┌─ Source document
Pathway to God

Scripture: Revelation 21: 1-6


Sermon: “Pathway to God”


I’ve noticed that in my lifetime, whenever the book of Revelation gets mentioned, there is a bit of a tremble, and nervousness. It such a wild book, and not exactly easy to understand! It’s also the very last book of the Christian Bible, and one that we would not simply neglect.


In a novel, one reads about different characters and their stories (and backstories sometimes) and we get to know the characters so intimately, that we miss them when we’ve finished the book.  The final chapter typically brings it all together, making sense of those loose ends that we didn’t understand before.


Revelation isn’t that neatly wrapped. One scholar remarks that the author of Revelation (who is John), “knows that human language is incapable of expressing, just as human imagination is incapable of perceiving, the reality of things in the eternal world as they truly are.”[1]  So John seeks out to portray the end metaphorically. Revelation is indeed John’s last depiction of the End.


Today’s Scripture beautifully begins with the words of what was seen! It sounds glorious...a “new heaven and a new earth.” All that we’ve known before—as heaven and earth has passed away. There is no more sea, and the sight before John now is the holy city—the new Jerusalem! The scene described is one we long for, even if we can’t picture what it will actually ‘look’ like with our limited human vision at the moment. We do know, that God will be there!
└─
## Request 1
Answer these about the sermon:
(a) Which Scripture passage does the sermon use?
(b) Who does the sermon name as the author of Revelation?
(c) According to the sermon, what is the sight before John now that there is no more sea?
## Request 2
Copy the sermon word for word from "Revelation isn’t that" to "will be there!".
## Request 3
Proceed with the sermon on Revelation 21, picking up right after its final sentence.
The data that comes next isn't needed for any of this.
┌─ Dataset
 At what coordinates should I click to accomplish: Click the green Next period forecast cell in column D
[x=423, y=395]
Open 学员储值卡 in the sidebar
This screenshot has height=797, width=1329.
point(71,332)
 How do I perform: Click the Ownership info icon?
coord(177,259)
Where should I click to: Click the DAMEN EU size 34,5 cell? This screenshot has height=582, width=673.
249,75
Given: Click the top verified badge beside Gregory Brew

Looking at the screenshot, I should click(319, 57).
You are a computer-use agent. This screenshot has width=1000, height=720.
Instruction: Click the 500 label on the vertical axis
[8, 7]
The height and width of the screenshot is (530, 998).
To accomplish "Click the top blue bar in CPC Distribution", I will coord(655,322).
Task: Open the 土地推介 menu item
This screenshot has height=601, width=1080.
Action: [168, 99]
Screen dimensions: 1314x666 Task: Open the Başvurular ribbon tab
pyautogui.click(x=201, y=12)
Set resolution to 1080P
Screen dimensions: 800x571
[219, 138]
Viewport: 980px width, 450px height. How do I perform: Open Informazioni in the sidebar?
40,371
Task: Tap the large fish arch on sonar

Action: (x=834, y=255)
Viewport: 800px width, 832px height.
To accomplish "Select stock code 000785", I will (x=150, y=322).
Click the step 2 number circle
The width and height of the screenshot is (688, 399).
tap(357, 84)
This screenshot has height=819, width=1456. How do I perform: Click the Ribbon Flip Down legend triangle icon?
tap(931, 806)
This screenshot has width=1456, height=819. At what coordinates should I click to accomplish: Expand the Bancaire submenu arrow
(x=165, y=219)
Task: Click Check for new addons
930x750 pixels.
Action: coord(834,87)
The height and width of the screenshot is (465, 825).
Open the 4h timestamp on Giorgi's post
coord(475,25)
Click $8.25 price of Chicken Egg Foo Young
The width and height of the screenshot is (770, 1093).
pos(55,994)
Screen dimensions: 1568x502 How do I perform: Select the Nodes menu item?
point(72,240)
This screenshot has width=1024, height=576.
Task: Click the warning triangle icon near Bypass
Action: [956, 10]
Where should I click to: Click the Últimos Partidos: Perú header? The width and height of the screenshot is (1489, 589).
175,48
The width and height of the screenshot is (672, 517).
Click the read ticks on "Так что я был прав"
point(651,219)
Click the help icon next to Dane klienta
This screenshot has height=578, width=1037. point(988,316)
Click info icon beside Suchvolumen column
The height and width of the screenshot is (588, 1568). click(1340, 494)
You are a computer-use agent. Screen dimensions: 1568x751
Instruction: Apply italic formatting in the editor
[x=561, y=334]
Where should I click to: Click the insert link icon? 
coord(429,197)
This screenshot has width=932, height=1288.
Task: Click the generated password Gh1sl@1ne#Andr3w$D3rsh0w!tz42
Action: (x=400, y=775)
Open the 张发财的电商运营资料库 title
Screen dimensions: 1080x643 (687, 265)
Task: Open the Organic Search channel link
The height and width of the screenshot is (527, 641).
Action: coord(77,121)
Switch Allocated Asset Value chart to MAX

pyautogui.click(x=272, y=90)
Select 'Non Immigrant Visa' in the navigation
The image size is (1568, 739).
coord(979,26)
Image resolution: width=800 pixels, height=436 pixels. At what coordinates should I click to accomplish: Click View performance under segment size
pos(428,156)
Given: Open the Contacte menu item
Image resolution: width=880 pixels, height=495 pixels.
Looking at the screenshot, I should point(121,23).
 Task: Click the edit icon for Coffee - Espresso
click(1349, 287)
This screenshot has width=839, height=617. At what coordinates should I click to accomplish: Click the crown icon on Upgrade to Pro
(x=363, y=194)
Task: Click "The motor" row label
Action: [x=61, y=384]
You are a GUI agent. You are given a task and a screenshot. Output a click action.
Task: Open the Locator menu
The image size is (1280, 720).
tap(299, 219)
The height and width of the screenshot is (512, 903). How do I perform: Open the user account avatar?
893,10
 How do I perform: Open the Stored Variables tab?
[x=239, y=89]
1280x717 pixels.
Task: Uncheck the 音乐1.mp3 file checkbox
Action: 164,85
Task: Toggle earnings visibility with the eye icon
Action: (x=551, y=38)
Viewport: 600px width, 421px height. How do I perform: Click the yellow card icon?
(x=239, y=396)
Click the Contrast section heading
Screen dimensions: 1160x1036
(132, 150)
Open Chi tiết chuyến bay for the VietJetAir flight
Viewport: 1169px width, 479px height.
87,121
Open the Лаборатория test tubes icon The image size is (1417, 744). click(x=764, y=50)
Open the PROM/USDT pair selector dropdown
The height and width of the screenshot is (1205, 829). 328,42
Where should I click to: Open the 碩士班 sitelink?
└─
## Right answer 1
(a) Revelation 21: 1-6
(b) John
(c) The holy city, the new Jerusalem

## Right answer 2
Revelation isn’t that neatly wrapped. One scholar remarks that the author of Revelation (who is John), “knows that human language is incapable of expressing, just as human imagination is incapable of perceiving, the reality of things in the eternal world as they truly are.”[1]  So John seeks out to portray the end metaphorically. Revelation is indeed John’s last depiction of the End.


Today’s Scripture beautifully begins with the words of what was seen! It sounds glorious...a “new heaven and a new earth.” All that we’ve known before—as heaven and earth has passed away. There is no more sea, and the sight before John now is the holy city—the new Jerusalem! The scene described is one we long for, even if we can’t picture what it will actually ‘look’ like with our limited human vision at the moment. We do know, that God will be there!

## Right answer 3
How can one even begin to describe a new world? It is definitely something we creatures seem to long for. But we also know life on earth was never promised to be perfect. We’ve been given breath and life and love and one another—we’ve been given the freedom to make choices, and we’ve grown from our differences. Our own imagination of a “new world” might only mean our own idea of what a world should be.  Which means we’d only know to approach such a concept from our own culture, upbringing, country, etc. A new world will mean oh so much more than any perfect world we might dream up.


We have a limited concept of heaven as we know it now. In the context this Scripture, it says the first heaven and earth have passed away—and the sea was no more. This is John’s metaphorical way of description. The ocean itself is not cursed—but the sea in Israel’s imagination represents chaos, darkness, and the deep.[2]  A new city is God’s doing! Not as we know a city to be, but as a new creation altogether—a category we can’t yet fathom. But one that within us, we long for.


My sons have introduced me to some new music this past week. A band called Fleet Foxes have written a song called “Helplessness Blues.” It’s a song that seems to lend to a sense of loss, and particularly a lack of being able to entirely describe what they are longing for.  It beings with the description that as a child, many of us are taught that we are like snowflakes. Each one of us, just like a snowflake, are unique and different and there is no one like us! The singer says he was raised up believing that—but after some thinking, he’ rather be:


A functioning cog in some great machinery,

Serving something beyond me.


But I don’t, I don’t know what that will be.

I’ll get back to you someday soon, you’ll see.


What’s my name; what’s my station?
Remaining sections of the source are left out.